Acknowledgements, Notice of Grant Support
Our thanks to Saori Obayashi and Shigeharu Mizukami of the JAS office for coordination and management of research, and Lee Seaman of Seaman Medical, Inc. for writing support. This research was supported by a grant from the International Atherosclerosis Society.
COI
SY received honoraria from Kowa Pharmaceutical Co.

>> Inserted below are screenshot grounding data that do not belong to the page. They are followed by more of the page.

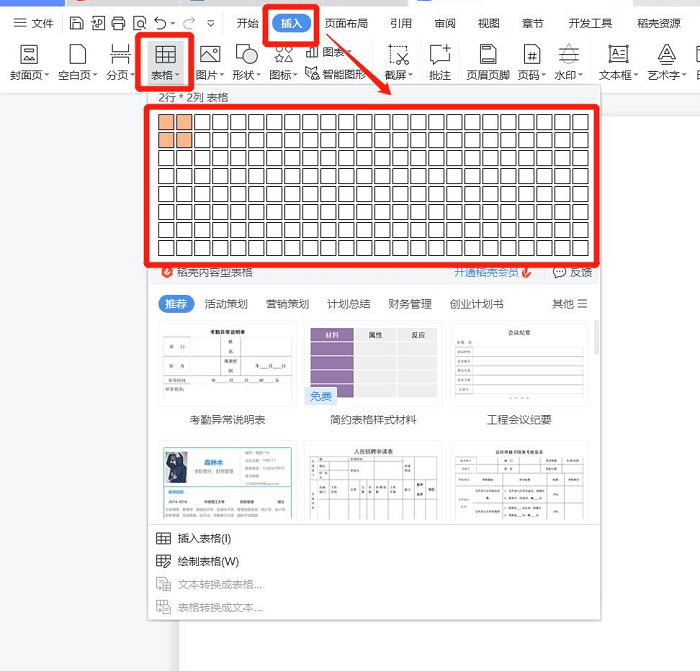Screen dimensions: 700x671
Task: Insert a 文本框 text box
Action: pos(618,56)
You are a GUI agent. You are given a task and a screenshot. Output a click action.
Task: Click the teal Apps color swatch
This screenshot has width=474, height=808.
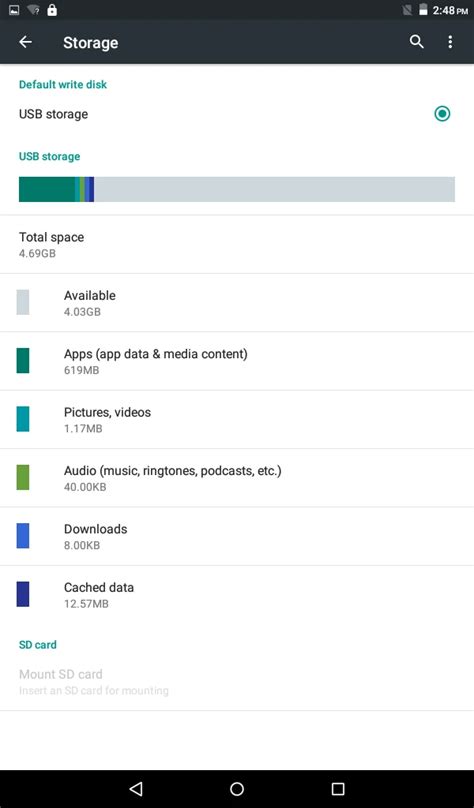pos(23,360)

Ltd., Amgen Astellas BioPharma K.K. and Sanofi K.K., clinical research funding from Takeda Pharmaceutical Company Limited, Ono Pharmaceutical Co., Ltd., Mitsubishi Tanabe Pharma Corporation, Kyowa Medex Co., Ltd. and Rohto Pharmaceutical Co., Ltd., clinical research funding and scholarship grants from Astellas Pharma Inc., Bayer Yakuhin, Ltd, Boehringer Ingelheim Japan, Inc., honoraria, clinical research funding and scholarship grants from MSD K.K., and grant for joint research from Astellas Amgen Biopharma K.K. DM received a grant for joint research from Astellas Amgen Biopharma K.K. HA received honoraria from Astellas Pharma Inc., Sanofi K.K., Kowa Pharmaceutical Co., Ltd., MSD K.K., Astellas Amgen Biopharma K.K., Abbott Japan Co., Ltd. and Chugai Pharmaceutical Co., Ltd., and honoraria and clinical research funding from Daiichi Sankyo Company, Limited. YM is the president of the International Atherosclerosis Society.